Idols voor politici: “Wilt u een stap naar voren doen” – even wachten voor de spanning: “Je bent door naar de volgende ronde!”
Nog leuker: de journalisten, duiders, kenners, Den Haag-watchers, die na het minutieus bestuderen van de debatten een kantelpunt, kantelmoment, hebben ontdekt. Een minuutje televisie waarin Roemer stelt dat de VVD de eigen bijdrage verhoogt. En Rutte dat ontkent. Kantelpunt, want daags daarna kwam EenVandaag met ‘onthullende’ cijfers. Roemer verloor zeven zetels. En collectief struikelt men over een klassieke denkfout.
Het gaat zo. Je ziet iets opmerkelijks. Roemer die in de peilingen onverwacht veel achteruit gaat. En je denkt iets opmerkelijks te zien dat eraan voorafging. Een Roemer die zich (ik zag het niet) door Rutte laat overbluffen. En je denkt dat het tweede de oorzaak is van het eerste.
Dat er mogelijk geen enkel verband is, dat het puur toeval is, of dat er één, twee, tig andere oorzaken kunnen zijn voor ‘het verlies’ in de peiling: niemand heeft het er over, want de ‘oorzaak’, het kantelpunt, het kantelmoment van de verkiezingen van 2012 is gevonden. Niemand die kan aantonen dat het een de oorzaak is van het ander. Sterker nog niemand ook die daar moeite voor doet.

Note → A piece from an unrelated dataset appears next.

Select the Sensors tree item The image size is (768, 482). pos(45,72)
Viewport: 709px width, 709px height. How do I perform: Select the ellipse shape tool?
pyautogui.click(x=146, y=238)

Maar dat het kantelpunt waarschijnlijk geen kantelpunt was, kan zelfs tamelijk eenvoudig aannemelijk worden gemaakt. Er waren tussen het moment van het debat en de ‘peiling’ van EenVandaag geen SP-ers genoeg die het Roemer-Rutte moment hadden gezien om zeven zetels te kantelen. Het premiersdebat werd bekeken door 1,7 miljoen Nederlanders. Volgens deskundigen had op het moment van de uitzending 40% nog niet besloten welke partij te kiezen. Dat was na de uitzending nog zo. Dat wil zeggen dat het premiersdebat werd bekeken door één miljoen mensen (mogelijk iets meer omdat politiek geïnteresseerden wat meer naar het debat hebben gekeken) die al een (voorlopige) keuze hadden gemaakt. Van die miljoen kijkers moeten er ongeveer (als de peilingen kloppen) zo’n tweehonderdduizend (20%) een voorkeur voor de SP hebben gehad. Het aantal kiezers dat nodig is voor één Tweede Kamerzetel is ongeveer 60.000. Kortom: als alle naar het premiersdebat kijkende SP-ers van hun geloof gevallen zouden zijn, dan nog zou dat geen verschuiving van zeven zetels hebben kunnen veroorzaken.
Kortom, kantelpunt: klets.
Als er al een kantelpunt in de campagne was, was dat het moment waarop, journalisten en commentatoren hun gedrag richting Roemer wijzigden. Roemer werd van een serieuze premiers kandidaat, die met bewondering werd tegemoet getreden, van het ene moment op het andere, een sneue brekebeen. “Meneer Roemer, hoe vond u dat het dit keer ging”, “denkt u dat u iets heeft kunnen goedmaken”, “gaat u vanavond extra uw best doen?” En het kantelmoment werd keer op keer herhaald (ik zie nog steeds niets bijzonders) om de teruggang te verklaren.
Zo heeft het elkaar napratende gezelschap commentatoren en journalisten waarschijnlijk een groter effect op de uitslag dan de debatterende politici. Reden genoeg voor de laatsten om niet meer op de Rode Loper te willen verschijnen en voor de eersten om zich eens op het hoofd te krabben.